◆ TASK REQUIREMENTS
Copy out the entries below exactly as they stand, but only from the line containing "Task: Click the clock icon in 上课时间 field" through the line containing "Task: Select the trafficLightX block icon".

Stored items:
# # # #
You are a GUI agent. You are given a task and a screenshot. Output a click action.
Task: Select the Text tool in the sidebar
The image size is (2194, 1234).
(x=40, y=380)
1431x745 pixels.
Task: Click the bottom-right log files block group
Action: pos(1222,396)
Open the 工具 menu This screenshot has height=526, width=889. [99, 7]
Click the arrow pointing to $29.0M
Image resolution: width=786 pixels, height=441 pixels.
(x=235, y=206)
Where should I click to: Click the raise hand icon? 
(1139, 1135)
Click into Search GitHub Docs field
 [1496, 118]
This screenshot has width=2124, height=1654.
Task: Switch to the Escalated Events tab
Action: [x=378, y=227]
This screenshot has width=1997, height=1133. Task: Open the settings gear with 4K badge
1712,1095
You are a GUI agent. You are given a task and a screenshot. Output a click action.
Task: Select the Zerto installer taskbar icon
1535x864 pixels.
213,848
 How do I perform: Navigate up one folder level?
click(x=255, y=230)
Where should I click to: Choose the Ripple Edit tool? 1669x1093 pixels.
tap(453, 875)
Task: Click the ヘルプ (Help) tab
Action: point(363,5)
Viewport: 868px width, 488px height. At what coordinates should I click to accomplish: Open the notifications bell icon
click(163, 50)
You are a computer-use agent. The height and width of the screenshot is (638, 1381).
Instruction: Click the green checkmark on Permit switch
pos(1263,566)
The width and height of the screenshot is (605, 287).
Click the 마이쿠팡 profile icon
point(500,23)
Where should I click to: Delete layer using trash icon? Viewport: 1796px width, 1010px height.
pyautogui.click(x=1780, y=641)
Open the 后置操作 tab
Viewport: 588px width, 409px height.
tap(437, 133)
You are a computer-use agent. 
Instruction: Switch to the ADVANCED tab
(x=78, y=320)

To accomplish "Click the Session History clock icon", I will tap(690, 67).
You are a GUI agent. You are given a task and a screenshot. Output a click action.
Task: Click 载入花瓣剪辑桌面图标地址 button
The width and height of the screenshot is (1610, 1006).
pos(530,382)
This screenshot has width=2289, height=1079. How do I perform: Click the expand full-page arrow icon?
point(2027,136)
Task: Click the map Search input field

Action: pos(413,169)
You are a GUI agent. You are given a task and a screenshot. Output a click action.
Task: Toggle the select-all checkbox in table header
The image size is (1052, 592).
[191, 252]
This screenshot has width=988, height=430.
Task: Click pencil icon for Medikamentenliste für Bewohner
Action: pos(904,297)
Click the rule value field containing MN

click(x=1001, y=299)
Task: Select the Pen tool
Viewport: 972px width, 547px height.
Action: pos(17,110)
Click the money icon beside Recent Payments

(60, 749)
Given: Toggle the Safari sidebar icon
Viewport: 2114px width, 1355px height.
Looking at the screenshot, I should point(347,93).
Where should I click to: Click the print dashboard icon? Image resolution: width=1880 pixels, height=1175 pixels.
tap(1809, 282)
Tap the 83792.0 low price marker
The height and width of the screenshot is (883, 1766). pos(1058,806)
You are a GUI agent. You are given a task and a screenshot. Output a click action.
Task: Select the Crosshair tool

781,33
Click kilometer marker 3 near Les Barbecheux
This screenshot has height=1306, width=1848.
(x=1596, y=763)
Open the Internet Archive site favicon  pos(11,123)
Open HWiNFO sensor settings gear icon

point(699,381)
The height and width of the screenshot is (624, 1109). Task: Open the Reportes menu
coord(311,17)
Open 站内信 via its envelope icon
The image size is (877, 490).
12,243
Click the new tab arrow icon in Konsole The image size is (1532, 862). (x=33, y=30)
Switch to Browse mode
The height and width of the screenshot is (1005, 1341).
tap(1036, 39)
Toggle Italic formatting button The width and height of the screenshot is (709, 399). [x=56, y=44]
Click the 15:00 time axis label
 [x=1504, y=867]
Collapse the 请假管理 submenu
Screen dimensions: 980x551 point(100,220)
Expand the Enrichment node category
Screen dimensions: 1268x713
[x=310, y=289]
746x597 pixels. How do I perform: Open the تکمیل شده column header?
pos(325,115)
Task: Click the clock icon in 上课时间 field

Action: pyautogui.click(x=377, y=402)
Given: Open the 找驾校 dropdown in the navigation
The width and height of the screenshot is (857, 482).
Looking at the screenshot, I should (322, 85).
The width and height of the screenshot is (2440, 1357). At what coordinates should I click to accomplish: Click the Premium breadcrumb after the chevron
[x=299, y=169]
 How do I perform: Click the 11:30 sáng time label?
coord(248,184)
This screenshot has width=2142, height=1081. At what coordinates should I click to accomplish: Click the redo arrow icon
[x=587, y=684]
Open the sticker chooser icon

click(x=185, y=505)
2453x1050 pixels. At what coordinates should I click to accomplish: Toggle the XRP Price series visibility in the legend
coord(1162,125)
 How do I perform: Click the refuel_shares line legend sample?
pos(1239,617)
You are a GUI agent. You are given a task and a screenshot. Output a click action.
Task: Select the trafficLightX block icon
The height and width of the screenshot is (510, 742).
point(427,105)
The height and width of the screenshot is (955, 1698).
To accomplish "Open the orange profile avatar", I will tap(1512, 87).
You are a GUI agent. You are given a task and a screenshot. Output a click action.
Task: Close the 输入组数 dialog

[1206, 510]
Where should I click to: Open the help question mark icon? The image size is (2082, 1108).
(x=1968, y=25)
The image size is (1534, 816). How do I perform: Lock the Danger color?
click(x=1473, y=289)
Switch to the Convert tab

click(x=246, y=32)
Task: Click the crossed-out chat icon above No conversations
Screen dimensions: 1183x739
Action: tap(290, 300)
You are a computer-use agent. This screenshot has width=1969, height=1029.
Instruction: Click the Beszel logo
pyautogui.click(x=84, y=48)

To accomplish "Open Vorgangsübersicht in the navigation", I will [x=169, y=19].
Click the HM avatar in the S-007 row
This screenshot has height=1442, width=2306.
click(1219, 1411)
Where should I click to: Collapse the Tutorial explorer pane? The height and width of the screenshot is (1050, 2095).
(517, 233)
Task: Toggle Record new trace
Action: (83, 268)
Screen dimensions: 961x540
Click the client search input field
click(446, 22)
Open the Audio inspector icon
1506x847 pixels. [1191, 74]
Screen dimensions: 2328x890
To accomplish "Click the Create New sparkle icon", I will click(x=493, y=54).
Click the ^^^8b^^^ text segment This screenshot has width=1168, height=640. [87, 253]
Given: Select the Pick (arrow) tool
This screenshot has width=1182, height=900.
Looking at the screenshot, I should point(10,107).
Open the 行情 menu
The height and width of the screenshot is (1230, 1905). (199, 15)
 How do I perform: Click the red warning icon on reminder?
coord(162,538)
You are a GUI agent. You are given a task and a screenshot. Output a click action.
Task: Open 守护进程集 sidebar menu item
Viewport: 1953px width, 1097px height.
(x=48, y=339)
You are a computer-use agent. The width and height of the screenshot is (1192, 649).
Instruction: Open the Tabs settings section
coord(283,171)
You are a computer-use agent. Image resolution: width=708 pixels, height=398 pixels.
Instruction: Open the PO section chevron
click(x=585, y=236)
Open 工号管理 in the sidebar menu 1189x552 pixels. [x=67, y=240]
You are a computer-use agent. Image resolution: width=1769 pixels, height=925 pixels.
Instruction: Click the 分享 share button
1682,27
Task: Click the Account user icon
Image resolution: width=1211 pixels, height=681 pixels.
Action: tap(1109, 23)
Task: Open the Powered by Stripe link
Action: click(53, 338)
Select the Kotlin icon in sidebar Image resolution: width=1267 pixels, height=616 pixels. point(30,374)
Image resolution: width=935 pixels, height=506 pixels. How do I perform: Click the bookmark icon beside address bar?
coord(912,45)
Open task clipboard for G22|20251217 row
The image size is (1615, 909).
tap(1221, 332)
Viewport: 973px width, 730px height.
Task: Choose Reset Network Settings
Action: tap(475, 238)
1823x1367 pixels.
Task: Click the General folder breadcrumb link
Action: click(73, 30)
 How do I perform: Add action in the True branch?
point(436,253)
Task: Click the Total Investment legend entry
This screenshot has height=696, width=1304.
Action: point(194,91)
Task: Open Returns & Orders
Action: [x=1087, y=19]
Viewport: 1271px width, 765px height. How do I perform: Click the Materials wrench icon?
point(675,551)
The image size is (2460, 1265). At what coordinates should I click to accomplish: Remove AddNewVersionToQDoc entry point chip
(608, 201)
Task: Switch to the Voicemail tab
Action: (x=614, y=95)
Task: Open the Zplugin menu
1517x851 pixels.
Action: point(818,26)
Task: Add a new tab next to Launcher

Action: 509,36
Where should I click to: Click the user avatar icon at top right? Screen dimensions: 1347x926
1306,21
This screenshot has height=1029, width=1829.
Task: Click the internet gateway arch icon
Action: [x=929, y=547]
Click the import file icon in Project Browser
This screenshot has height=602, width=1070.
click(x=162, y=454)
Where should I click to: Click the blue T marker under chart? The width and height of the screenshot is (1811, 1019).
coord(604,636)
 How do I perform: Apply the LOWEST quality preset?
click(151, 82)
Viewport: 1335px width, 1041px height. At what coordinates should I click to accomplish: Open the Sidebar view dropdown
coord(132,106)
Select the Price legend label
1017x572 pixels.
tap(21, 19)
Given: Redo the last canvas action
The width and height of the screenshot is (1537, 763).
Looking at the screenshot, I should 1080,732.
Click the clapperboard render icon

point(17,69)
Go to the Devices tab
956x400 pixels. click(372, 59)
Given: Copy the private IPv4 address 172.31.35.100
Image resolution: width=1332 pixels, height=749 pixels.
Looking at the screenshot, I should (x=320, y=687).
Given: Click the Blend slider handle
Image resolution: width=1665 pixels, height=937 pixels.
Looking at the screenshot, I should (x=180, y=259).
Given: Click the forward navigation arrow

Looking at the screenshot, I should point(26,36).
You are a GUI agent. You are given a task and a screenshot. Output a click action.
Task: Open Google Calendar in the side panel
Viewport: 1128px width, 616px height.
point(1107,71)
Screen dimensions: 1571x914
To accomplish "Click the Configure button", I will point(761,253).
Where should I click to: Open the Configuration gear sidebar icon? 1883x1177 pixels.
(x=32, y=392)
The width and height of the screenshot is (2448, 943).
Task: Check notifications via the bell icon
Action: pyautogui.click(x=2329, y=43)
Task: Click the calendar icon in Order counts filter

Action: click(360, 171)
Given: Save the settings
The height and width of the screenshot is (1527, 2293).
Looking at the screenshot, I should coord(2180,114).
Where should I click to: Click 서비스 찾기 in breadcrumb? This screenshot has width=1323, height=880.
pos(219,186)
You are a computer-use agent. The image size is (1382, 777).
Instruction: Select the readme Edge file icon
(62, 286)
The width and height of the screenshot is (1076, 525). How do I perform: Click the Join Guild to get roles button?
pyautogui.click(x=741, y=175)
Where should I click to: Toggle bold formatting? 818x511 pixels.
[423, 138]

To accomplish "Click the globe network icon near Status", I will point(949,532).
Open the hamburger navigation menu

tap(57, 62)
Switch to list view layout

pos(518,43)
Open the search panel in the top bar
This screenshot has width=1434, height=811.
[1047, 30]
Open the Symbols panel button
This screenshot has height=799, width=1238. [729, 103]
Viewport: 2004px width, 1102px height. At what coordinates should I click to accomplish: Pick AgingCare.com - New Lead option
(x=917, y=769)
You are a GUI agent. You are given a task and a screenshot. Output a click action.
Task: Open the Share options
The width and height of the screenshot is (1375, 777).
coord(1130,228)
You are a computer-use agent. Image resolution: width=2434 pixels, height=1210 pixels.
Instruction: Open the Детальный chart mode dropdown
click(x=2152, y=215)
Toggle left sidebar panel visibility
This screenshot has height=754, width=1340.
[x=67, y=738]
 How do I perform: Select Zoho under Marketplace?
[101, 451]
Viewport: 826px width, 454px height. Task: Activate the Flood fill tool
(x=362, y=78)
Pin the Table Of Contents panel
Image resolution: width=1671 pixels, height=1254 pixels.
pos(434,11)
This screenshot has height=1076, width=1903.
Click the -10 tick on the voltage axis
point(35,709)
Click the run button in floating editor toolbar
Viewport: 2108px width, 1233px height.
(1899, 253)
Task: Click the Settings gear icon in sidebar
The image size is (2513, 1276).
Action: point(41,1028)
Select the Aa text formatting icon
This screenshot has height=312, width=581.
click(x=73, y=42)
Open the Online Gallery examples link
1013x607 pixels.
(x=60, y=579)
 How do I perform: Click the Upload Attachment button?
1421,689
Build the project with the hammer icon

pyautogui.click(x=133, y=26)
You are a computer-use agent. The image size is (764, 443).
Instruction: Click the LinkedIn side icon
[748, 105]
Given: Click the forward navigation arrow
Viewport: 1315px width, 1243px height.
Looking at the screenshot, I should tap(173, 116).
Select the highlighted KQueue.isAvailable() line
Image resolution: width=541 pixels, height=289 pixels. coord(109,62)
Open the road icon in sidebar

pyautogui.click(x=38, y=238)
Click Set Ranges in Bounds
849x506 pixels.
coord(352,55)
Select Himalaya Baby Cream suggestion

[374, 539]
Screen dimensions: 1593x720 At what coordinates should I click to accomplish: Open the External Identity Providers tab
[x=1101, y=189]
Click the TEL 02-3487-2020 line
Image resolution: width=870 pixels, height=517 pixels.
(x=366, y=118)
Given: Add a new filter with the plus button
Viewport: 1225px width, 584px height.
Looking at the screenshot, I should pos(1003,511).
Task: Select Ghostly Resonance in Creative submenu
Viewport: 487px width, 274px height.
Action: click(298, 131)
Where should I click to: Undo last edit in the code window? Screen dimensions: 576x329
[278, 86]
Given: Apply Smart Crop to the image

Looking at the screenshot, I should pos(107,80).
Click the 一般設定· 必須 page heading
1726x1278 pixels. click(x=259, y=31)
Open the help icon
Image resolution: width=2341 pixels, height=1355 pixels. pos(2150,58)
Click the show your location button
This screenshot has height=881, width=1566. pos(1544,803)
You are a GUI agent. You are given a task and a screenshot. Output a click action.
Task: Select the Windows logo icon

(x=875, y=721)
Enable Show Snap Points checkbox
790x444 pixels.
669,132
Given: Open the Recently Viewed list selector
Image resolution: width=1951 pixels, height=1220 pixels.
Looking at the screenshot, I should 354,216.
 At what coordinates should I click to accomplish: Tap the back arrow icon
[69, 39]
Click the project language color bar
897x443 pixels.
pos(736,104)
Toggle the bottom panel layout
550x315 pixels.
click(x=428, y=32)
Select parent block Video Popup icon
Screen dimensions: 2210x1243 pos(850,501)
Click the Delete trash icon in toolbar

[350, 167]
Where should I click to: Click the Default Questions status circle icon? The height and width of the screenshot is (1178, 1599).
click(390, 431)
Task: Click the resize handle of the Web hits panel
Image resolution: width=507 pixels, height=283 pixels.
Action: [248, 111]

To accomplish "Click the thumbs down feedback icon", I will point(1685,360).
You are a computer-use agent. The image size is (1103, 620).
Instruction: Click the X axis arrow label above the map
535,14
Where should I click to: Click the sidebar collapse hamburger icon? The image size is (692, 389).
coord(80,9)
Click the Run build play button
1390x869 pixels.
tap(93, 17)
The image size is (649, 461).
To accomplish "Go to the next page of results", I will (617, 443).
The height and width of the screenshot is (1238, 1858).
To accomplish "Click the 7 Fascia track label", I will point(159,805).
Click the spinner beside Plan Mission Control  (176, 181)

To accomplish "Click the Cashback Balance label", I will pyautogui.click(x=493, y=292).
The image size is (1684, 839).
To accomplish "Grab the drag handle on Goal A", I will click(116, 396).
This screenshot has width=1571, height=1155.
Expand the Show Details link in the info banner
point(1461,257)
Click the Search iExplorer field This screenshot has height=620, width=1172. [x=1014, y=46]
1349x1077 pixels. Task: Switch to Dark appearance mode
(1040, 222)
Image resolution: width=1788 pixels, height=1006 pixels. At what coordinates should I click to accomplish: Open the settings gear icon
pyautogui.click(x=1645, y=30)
# # # #
◆ EXERCISE OUTPUT
Task: Click the clock icon in 上课时间 field

Action: pyautogui.click(x=377, y=402)
Given: Open the 找驾校 dropdown in the navigation
The width and height of the screenshot is (857, 482).
Looking at the screenshot, I should (322, 85).
The width and height of the screenshot is (2440, 1357). At what coordinates should I click to accomplish: Click the Premium breadcrumb after the chevron
[x=299, y=169]
 How do I perform: Click the 11:30 sáng time label?
coord(248,184)
This screenshot has width=2142, height=1081. At what coordinates should I click to accomplish: Click the redo arrow icon
[x=587, y=684]
Open the sticker chooser icon

click(x=185, y=505)
2453x1050 pixels. At what coordinates should I click to accomplish: Toggle the XRP Price series visibility in the legend
coord(1162,125)
 How do I perform: Click the refuel_shares line legend sample?
pos(1239,617)
You are a GUI agent. You are given a task and a screenshot. Output a click action.
Task: Select the trafficLightX block icon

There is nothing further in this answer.